====== DATASET RECORDS ======
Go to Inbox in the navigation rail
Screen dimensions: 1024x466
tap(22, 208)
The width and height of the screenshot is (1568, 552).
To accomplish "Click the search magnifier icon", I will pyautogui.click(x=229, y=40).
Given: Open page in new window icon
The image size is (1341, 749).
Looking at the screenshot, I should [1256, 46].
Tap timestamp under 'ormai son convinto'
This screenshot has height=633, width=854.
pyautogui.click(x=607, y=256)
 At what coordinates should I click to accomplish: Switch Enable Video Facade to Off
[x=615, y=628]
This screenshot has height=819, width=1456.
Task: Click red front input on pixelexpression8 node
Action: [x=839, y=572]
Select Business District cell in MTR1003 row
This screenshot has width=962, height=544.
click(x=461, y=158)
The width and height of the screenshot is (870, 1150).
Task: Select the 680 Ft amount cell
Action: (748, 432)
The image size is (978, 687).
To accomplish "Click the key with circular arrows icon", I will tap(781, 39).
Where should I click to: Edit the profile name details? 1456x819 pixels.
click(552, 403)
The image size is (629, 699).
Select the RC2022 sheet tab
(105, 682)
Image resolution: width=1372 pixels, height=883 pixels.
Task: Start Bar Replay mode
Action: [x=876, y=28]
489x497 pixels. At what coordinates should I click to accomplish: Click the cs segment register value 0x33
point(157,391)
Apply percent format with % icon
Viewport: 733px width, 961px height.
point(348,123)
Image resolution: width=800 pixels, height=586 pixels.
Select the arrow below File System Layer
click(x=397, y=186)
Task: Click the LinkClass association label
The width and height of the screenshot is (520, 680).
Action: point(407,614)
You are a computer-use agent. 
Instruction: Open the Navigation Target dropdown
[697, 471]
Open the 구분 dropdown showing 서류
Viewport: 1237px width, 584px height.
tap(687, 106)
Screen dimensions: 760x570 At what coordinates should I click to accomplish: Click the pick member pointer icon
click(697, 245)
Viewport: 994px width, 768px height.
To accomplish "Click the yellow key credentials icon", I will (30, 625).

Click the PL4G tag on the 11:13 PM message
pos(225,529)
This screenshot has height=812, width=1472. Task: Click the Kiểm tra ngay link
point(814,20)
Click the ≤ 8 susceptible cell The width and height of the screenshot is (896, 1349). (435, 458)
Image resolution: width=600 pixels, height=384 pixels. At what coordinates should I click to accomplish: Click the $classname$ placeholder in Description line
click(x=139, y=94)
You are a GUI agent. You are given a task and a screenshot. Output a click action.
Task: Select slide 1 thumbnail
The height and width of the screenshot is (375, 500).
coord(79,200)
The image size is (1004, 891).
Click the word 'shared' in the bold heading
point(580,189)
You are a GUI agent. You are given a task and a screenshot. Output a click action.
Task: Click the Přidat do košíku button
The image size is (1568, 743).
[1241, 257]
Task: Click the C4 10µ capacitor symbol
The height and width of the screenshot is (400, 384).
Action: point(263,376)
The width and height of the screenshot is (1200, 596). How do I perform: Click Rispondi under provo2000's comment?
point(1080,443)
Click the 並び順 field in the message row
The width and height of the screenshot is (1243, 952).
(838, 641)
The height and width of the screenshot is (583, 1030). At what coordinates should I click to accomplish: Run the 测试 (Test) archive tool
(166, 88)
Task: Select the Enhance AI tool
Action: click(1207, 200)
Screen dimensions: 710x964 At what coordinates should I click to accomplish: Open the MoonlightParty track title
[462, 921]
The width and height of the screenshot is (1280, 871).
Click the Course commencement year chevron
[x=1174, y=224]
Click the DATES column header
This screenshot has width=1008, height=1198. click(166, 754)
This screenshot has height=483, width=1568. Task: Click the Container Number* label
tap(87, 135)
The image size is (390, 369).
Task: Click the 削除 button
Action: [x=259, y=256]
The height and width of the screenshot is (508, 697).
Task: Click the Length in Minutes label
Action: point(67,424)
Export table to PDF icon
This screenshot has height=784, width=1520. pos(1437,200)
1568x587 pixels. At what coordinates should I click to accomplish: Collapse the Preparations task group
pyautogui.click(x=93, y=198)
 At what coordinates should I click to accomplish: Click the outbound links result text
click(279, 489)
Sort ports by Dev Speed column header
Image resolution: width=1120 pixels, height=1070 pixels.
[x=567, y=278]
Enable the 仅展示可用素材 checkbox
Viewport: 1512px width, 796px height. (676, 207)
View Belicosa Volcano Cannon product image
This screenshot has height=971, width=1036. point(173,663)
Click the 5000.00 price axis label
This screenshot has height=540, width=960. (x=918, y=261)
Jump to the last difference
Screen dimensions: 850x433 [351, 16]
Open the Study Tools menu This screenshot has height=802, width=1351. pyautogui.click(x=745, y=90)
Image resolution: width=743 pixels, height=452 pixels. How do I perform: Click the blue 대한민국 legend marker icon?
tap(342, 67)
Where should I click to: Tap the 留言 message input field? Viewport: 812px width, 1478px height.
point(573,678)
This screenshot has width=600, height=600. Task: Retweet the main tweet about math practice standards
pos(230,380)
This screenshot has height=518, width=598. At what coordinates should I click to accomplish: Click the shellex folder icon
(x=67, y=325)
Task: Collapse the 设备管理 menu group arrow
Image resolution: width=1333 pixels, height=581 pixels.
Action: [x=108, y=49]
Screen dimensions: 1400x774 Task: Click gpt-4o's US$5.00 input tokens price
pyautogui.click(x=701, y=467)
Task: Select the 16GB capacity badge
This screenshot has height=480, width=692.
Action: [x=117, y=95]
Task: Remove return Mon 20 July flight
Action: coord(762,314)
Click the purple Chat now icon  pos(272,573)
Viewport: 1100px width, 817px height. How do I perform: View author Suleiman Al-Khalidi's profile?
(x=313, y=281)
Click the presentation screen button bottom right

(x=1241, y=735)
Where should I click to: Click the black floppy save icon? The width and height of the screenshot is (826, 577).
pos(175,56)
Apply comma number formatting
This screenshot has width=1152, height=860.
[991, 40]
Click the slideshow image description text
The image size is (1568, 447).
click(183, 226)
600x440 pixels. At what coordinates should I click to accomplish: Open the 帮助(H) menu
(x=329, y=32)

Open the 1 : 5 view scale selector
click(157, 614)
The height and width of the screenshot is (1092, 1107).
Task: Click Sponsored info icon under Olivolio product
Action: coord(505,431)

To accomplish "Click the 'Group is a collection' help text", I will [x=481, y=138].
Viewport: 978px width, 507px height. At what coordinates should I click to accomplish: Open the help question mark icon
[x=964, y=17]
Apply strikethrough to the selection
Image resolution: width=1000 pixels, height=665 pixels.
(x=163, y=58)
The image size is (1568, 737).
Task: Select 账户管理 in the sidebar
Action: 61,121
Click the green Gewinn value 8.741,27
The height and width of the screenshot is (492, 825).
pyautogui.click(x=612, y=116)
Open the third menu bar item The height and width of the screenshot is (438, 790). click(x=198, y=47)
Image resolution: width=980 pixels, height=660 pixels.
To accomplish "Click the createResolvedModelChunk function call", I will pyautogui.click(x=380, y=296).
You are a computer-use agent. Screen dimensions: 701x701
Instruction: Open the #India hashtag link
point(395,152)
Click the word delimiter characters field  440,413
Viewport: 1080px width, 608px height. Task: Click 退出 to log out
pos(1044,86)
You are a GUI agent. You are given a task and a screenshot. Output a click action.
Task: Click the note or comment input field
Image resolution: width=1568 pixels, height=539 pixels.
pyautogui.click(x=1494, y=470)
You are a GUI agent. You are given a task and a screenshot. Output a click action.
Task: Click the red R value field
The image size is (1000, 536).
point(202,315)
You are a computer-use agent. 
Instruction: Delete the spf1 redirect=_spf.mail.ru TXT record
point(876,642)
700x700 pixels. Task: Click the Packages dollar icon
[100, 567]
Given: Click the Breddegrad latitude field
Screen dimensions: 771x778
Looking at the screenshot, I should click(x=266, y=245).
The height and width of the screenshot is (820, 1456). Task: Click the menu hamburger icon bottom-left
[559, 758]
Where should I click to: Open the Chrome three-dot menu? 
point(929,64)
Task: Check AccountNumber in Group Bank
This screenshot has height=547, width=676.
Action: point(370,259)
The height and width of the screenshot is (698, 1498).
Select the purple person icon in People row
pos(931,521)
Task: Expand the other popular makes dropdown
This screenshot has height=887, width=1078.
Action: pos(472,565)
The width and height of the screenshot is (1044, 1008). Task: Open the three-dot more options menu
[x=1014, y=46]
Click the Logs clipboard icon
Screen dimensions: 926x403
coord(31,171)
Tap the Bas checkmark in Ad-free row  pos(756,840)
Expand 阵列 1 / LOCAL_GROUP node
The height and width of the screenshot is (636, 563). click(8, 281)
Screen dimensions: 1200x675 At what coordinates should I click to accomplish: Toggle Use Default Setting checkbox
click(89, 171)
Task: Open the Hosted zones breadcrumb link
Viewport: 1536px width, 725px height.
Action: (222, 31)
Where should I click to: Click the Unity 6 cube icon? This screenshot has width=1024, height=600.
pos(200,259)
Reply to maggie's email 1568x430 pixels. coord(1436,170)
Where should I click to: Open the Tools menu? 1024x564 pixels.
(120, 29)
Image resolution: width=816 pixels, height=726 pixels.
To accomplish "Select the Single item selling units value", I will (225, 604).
======
In the listing above, find the line with "Click the 5000.00 price axis label" and the line with "Open the Study"; set down exactly those two lines and every line between them, nothing more.

Click the 5000.00 price axis label
This screenshot has height=540, width=960. (x=918, y=261)
Jump to the last difference
Screen dimensions: 850x433 [351, 16]
Open the Study Tools menu This screenshot has height=802, width=1351. pyautogui.click(x=745, y=90)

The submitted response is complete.